Non si può pretendere dai parenti e dagli amici una comprensione oltre la normale solidarietà morale, specialmente quando loro stessi sono stati vittime di una crisi o hanno assistito a quello che questa madre subisce tutti i giorni, oltre ai momenti in cui i farmaci anticonvulsivi non bastano e le crisi epilettiche fanno il loro corso, oppure sperare che a scuola o nei momenti di socializzazione i genitori degli altri bambini e ragazzi siano tutti con la mente aperta rispetto che timorosi di qualche eventuale crisi in danno dei loro figli, dalla spinta al cazzotto, dalle grida agli “occhi da serial killer”.

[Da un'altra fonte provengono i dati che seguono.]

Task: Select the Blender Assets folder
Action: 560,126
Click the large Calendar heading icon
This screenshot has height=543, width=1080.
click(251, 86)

L’aspetto cognitivo comportamentale dopo un trauma cranico del genere è una variabile del danno assonale, aggravato dalle complicanze dei farmaci somministrati, si parla di spettro autistico o di più concrete patologie certificate come in questo caso, oppure si osserva un ampio specchio di potenziali aggravamenti che fanno realmente paura e, noi genitori di figli con un danno assonale nelle sue varie entità, ben sappiamo cosa significa lottare contro i tanti “se” ed i tanti “ma” nascenti dai momenti “catastrofici” formulati dalle ipotesi della paura.

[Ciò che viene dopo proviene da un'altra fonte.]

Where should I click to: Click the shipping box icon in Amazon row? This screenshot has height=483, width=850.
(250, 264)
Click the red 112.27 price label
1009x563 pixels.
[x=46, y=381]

Come pedagogista posso solo rispondere alla persona umana, rinforzando la donna e cercando di estrarre delle risorse idonee per affrontare le difficoltà, ma comprendo che necessita di una rete che non ha più e, al netto di qualche associazione, ciò di cui realmente ha bisogno se ne è andato perchè è sola a casa tutti i giorni con un figlio “preda dei suoi mostri”.
Come madre di una bambina i cui assoni sono essi stessi una quotidiana lotteria, le offro la consapevolezza di quel che ha provato fuori dalla rianimazione mentre i nostri figli erano in coma e di quel vive nelle sue emozioni di donna, di madre e di moglie di fatto abbandonata.
Eventi di questo tipo rinforzano la coppia o la distruggono, il resto poi, nelle complicanze del danno offre a tutti un ampio bacino di giustificazioni che nessuno biasima, oltre l’eventuale morale che a poco serve.
Vi sono dei mondi, nella sofferenza, che si alimentano con il quotidiano dolore provato da quei genitori la cui impotenza rinforza la frustrazione di sapere di non poter aiutare i figli e, non vi è peggior dolore, di sentirsi impotenti mentre i figli soffrono.